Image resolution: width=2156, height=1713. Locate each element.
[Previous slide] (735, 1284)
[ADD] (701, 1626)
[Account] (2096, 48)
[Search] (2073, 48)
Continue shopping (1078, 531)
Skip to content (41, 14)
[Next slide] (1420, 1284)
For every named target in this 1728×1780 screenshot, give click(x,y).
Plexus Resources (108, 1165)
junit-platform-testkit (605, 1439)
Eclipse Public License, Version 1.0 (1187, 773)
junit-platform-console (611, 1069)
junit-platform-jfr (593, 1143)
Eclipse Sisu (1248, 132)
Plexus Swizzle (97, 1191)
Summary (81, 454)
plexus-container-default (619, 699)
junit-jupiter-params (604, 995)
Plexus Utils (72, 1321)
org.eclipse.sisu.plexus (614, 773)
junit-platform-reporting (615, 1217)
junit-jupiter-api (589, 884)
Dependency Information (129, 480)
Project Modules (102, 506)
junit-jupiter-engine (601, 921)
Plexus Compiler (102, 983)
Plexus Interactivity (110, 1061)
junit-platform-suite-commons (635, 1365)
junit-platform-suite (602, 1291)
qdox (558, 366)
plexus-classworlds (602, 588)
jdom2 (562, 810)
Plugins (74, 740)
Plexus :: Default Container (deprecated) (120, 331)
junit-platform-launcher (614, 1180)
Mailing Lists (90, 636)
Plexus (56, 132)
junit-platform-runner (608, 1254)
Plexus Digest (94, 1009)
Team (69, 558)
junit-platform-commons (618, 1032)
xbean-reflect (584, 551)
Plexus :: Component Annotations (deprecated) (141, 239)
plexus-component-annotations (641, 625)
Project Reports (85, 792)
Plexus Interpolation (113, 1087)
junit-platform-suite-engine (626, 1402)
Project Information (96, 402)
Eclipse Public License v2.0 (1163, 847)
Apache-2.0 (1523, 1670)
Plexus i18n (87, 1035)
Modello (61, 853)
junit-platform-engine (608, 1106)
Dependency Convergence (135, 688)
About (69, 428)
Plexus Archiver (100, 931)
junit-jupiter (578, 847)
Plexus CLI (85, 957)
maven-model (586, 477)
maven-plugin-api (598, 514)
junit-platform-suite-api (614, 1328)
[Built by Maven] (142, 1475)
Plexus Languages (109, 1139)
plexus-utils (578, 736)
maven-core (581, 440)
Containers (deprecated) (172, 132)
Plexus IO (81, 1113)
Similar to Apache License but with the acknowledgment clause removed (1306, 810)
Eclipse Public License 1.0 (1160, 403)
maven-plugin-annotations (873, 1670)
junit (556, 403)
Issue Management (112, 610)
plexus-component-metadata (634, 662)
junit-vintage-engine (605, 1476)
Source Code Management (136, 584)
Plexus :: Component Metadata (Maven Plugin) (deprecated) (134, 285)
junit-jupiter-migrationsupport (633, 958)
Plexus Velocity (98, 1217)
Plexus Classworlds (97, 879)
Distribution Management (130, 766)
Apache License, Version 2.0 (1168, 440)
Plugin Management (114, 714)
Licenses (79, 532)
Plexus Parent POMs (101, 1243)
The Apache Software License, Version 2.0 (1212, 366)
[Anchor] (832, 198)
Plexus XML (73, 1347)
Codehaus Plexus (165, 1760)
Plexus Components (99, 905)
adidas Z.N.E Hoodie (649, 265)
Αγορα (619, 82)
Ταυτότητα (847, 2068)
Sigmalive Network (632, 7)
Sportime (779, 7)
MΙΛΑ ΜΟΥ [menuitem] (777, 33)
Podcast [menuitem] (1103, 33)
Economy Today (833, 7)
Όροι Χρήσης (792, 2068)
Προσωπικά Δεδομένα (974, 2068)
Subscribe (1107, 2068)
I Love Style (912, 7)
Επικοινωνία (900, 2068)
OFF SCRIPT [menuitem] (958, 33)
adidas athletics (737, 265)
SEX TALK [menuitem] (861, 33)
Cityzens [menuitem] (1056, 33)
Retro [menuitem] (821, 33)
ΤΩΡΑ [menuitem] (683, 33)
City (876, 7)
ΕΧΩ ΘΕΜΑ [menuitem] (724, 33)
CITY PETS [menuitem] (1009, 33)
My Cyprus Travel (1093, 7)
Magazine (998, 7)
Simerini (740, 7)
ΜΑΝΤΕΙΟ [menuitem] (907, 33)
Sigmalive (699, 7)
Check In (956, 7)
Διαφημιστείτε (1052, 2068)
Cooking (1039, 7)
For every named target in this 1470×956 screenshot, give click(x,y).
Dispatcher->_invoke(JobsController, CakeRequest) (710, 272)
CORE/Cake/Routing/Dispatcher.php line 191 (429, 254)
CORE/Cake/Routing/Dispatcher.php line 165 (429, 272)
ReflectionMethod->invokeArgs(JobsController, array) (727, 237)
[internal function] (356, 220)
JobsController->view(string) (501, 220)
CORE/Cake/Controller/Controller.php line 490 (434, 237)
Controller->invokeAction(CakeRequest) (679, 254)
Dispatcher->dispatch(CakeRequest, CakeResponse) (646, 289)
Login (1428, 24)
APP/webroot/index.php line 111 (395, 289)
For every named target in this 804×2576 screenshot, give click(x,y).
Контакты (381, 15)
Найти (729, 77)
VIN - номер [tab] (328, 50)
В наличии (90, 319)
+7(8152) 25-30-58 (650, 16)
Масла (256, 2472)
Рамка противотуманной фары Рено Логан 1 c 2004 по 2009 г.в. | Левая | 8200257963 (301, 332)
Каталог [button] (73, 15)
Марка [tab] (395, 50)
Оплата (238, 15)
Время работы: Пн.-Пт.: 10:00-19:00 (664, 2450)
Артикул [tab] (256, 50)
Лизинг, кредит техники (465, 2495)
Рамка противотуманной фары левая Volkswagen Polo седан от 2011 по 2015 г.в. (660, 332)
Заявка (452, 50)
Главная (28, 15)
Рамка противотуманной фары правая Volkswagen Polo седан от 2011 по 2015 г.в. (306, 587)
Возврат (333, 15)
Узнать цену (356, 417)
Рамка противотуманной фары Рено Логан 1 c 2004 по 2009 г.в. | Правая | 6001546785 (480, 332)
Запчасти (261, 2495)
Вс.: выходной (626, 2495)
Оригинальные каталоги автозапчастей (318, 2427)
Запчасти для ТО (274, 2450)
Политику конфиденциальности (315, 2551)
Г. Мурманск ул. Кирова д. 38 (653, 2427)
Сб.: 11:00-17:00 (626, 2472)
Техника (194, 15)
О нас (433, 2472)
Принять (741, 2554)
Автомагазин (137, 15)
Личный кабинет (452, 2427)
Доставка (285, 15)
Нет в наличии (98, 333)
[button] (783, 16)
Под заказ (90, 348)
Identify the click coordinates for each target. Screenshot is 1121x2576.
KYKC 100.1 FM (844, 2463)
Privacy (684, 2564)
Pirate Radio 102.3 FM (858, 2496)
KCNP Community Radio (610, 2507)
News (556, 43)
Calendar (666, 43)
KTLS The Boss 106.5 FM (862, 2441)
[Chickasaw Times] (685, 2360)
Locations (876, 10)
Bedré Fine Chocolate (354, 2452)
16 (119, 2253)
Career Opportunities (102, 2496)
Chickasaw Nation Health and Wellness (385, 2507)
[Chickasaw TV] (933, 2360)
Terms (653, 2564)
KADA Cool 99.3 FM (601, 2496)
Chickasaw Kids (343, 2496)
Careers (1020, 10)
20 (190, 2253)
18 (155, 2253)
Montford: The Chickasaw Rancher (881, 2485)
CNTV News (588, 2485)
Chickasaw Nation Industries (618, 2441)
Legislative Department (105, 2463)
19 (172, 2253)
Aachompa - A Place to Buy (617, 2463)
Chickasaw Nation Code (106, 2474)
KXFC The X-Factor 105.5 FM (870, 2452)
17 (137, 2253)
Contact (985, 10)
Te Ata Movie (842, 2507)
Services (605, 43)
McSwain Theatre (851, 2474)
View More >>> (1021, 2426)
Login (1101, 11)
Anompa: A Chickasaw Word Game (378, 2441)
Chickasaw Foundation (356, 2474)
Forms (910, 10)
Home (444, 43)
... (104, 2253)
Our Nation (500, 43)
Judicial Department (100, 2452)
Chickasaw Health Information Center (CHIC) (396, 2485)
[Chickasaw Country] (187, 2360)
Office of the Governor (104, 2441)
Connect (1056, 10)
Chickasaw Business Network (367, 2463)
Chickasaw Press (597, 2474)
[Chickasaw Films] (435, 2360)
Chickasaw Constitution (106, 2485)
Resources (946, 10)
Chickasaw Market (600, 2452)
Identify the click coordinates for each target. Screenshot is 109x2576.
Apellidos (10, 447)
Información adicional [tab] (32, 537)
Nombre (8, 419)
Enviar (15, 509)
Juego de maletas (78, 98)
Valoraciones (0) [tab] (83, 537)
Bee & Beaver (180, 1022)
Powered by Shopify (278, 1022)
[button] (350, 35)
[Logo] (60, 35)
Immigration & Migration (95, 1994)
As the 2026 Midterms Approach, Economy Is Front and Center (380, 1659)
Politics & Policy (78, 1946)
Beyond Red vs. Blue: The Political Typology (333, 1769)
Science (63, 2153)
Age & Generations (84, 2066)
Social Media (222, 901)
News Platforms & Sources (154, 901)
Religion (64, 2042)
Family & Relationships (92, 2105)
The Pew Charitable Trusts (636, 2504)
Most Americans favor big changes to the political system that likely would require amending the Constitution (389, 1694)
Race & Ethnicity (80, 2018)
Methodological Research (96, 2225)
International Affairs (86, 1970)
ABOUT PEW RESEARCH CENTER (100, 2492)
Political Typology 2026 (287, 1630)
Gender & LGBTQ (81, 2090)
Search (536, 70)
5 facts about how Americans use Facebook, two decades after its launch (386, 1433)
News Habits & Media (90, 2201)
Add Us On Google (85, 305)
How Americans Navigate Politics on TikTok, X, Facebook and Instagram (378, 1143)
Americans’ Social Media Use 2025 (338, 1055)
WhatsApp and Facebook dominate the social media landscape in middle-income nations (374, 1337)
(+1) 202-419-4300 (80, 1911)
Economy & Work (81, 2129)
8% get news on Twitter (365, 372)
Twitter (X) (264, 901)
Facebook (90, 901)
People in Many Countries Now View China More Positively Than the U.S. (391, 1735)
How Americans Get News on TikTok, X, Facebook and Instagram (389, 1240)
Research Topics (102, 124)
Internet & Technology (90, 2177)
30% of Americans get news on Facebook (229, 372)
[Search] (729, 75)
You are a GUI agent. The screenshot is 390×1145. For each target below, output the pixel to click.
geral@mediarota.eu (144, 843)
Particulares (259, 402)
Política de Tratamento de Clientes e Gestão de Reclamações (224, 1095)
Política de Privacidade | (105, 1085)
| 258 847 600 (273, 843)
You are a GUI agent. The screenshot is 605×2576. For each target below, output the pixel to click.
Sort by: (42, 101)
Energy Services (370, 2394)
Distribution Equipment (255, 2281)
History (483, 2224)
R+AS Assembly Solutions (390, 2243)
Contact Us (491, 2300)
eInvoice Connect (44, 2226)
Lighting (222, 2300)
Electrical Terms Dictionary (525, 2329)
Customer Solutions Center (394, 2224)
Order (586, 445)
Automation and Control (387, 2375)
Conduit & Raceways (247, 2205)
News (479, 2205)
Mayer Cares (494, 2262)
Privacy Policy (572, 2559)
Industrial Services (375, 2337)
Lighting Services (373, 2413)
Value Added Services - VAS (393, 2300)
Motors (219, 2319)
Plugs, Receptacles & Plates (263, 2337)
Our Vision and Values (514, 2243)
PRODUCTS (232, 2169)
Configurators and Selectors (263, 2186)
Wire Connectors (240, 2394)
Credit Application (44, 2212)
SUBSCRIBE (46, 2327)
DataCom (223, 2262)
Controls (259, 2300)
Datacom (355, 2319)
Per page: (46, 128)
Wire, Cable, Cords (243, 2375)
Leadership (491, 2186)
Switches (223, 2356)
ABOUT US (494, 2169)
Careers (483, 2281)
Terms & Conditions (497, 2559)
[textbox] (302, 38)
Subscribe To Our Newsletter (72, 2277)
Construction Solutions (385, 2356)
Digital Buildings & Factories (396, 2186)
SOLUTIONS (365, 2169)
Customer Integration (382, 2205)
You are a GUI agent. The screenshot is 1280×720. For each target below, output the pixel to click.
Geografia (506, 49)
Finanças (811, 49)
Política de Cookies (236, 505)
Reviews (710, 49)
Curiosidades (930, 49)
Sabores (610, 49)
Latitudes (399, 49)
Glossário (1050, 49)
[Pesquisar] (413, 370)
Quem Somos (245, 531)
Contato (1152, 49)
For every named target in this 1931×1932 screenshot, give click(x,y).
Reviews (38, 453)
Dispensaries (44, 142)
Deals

• [Activity] As you read the records above, find each line that contains "More" and copy it.

• [Exercise result]
View More >>> (1021, 2426)
People in Many Countries Now View China More Positively Than the U.S. (391, 1735)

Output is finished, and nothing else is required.